Task requirements: Swap "page number" for "page numeral" in everything from the start of the rows down to the line containing "Viewport: 612px width, 459px height. tap(126, 266)", and write those lines out again with nothing else changed.

[Begin]

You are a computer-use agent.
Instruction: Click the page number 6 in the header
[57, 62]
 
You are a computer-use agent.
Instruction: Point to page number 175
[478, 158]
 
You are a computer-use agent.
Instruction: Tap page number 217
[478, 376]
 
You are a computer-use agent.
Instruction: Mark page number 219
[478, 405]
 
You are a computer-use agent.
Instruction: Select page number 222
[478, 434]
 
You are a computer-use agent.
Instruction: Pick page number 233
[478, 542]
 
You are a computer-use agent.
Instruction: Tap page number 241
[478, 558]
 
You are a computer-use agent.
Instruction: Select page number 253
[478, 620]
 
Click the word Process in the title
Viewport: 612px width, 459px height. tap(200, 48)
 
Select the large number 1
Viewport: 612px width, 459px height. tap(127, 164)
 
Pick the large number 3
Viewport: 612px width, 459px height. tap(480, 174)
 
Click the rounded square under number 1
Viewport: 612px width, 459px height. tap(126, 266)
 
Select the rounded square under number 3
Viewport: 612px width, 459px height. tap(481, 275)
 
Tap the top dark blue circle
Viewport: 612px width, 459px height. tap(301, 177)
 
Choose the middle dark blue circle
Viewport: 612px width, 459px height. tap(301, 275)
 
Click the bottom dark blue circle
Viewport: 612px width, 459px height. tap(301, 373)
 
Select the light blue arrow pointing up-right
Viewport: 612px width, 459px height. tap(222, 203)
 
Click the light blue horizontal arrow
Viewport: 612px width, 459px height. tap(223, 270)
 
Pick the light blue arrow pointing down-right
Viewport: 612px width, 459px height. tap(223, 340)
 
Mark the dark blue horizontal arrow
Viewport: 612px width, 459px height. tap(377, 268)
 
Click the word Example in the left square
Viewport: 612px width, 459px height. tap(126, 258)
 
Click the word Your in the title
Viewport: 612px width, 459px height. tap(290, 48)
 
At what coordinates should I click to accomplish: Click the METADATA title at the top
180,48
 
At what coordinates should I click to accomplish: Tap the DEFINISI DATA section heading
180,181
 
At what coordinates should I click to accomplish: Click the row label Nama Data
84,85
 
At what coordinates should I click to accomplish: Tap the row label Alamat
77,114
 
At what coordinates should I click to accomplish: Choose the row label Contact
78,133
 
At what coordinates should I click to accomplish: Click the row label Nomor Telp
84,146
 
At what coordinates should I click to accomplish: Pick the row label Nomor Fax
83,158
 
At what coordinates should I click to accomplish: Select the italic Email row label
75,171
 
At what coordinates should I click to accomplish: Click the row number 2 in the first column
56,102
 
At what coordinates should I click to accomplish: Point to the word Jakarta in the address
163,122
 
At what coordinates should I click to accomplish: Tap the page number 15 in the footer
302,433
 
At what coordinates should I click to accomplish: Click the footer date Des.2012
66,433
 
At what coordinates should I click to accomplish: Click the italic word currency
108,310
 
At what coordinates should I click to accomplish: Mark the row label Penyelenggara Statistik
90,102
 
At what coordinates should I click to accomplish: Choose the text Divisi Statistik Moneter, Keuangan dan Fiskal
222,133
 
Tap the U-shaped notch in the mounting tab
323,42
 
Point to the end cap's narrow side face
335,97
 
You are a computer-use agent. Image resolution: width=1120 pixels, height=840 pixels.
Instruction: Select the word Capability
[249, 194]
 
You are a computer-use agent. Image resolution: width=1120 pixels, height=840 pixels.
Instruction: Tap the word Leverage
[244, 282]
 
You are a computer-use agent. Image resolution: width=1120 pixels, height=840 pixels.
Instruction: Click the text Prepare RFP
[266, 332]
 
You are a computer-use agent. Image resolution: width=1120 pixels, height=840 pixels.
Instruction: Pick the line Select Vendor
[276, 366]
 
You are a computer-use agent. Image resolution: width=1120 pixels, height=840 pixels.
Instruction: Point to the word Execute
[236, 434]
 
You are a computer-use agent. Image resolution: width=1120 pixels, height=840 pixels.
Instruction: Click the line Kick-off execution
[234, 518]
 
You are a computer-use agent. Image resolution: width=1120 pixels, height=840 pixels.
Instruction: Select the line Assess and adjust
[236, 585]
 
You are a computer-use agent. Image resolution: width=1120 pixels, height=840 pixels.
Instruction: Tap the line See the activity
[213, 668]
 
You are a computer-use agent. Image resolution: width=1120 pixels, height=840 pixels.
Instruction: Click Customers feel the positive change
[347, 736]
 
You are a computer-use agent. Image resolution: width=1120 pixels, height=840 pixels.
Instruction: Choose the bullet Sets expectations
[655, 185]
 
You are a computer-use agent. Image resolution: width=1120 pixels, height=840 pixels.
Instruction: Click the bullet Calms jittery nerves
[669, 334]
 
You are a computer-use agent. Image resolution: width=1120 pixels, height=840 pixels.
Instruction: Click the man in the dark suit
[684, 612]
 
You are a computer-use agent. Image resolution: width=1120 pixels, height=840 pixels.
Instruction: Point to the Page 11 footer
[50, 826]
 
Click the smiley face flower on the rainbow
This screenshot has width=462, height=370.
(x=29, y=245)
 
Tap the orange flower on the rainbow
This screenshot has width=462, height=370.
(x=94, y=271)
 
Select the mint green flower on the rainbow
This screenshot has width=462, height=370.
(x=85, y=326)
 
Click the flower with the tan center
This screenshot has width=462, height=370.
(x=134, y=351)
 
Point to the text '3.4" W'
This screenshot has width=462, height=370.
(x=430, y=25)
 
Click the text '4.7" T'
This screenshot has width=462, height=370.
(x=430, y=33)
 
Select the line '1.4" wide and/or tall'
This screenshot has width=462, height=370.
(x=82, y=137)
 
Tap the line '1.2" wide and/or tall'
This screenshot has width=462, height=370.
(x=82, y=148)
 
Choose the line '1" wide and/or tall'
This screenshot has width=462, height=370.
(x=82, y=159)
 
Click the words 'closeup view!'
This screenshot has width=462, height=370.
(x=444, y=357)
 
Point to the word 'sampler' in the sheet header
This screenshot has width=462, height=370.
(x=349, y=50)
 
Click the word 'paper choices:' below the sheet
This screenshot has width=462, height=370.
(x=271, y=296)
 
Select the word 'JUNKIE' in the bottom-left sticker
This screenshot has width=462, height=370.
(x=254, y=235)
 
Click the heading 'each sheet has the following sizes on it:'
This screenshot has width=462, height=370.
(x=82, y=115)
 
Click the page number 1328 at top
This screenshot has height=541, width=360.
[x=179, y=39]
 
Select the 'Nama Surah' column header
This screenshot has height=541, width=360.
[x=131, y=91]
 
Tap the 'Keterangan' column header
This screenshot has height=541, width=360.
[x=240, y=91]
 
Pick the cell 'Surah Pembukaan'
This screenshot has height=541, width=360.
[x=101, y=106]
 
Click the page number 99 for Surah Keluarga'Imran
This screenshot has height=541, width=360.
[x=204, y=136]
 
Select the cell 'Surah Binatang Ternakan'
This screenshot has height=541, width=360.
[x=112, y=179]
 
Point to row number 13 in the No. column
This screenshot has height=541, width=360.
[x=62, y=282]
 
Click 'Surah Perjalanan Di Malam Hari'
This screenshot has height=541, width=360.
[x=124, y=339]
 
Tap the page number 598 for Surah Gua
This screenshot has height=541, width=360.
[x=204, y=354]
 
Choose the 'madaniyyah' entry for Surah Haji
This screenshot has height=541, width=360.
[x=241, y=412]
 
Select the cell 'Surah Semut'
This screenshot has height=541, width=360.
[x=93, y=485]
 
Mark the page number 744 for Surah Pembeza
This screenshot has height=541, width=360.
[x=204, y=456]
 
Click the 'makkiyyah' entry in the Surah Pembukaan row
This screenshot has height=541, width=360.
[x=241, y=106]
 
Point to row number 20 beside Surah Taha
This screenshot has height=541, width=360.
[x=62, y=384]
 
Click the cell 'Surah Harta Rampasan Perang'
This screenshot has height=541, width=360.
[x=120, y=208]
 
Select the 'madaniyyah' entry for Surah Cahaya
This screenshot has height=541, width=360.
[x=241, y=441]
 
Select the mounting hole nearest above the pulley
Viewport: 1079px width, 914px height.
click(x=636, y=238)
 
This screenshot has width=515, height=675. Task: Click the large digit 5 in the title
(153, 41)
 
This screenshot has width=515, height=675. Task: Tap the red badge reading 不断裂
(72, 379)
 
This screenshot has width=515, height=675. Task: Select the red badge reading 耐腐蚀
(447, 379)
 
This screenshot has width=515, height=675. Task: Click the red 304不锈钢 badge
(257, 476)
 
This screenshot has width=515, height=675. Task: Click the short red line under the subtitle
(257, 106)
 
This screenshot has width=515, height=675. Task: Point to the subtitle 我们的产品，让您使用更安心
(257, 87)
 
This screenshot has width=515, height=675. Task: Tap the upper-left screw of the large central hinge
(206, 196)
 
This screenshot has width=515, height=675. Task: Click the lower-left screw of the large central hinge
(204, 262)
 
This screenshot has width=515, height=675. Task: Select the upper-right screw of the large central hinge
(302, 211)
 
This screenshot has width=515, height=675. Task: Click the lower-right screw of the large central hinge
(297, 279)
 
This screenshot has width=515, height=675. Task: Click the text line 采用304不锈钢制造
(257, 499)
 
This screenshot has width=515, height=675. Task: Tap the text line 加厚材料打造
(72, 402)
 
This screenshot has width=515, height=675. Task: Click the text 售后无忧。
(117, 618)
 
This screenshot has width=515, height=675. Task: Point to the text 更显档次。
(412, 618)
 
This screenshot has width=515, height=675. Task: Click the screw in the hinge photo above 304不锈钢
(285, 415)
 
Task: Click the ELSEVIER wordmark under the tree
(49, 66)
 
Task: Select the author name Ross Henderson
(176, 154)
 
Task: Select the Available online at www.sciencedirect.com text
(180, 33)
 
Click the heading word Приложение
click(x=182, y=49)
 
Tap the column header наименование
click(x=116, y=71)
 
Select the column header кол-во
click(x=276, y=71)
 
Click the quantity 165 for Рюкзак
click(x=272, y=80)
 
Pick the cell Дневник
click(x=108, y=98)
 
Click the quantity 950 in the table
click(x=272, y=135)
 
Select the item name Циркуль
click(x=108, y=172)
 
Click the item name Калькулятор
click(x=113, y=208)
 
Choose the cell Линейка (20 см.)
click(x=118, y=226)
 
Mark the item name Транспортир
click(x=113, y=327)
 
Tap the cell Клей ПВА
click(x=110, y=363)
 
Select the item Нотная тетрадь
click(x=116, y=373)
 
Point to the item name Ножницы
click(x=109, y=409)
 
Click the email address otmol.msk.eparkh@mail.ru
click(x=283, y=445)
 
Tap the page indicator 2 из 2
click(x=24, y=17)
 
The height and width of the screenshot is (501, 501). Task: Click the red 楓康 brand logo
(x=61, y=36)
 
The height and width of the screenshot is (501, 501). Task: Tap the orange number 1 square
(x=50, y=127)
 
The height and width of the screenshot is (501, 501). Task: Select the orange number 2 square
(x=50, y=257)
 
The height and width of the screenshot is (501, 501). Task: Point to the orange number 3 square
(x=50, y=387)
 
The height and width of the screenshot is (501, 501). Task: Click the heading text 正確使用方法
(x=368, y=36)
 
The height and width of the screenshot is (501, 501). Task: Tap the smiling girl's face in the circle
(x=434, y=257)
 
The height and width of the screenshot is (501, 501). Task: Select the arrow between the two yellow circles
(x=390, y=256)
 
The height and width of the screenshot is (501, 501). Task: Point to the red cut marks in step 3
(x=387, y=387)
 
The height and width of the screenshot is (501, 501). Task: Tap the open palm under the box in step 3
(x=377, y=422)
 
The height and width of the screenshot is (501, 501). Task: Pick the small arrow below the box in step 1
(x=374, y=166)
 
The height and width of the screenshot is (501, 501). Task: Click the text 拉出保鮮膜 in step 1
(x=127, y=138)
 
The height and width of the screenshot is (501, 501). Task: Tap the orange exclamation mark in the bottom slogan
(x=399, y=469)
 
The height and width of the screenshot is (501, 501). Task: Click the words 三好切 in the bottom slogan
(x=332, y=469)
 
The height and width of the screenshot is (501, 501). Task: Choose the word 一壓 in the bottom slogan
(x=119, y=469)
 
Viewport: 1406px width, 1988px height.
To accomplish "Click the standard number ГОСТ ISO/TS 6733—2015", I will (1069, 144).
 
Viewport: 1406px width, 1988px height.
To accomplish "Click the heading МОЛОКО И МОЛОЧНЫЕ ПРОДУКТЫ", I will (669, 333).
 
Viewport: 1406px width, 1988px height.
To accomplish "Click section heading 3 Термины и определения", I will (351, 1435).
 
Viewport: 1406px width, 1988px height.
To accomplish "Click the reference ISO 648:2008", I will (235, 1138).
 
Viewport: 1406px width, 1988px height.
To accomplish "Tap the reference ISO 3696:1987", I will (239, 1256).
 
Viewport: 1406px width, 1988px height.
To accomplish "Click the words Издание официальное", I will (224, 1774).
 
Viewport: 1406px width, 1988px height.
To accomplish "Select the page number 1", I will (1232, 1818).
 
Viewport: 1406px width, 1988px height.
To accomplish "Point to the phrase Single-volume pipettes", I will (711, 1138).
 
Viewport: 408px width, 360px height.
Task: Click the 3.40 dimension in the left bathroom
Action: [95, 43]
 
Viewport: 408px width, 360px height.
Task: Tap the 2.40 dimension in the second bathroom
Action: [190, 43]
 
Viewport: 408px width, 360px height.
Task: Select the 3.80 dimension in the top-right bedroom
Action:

[End]

Problem solution:
You are a computer-use agent.
Instruction: Click the page numeral 6 in the header
[57, 62]
 
You are a computer-use agent.
Instruction: Point to page numeral 175
[478, 158]
 
You are a computer-use agent.
Instruction: Tap page numeral 217
[478, 376]
 
You are a computer-use agent.
Instruction: Mark page numeral 219
[478, 405]
 
You are a computer-use agent.
Instruction: Select page numeral 222
[478, 434]
 
You are a computer-use agent.
Instruction: Pick page numeral 233
[478, 542]
 
You are a computer-use agent.
Instruction: Tap page numeral 241
[478, 558]
 
You are a computer-use agent.
Instruction: Select page numeral 253
[478, 620]
 
Click the word Process in the title
Viewport: 612px width, 459px height. tap(200, 48)
 
Select the large number 1
Viewport: 612px width, 459px height. tap(127, 164)
 
Pick the large number 3
Viewport: 612px width, 459px height. tap(480, 174)
 
Click the rounded square under number 1
Viewport: 612px width, 459px height. tap(126, 266)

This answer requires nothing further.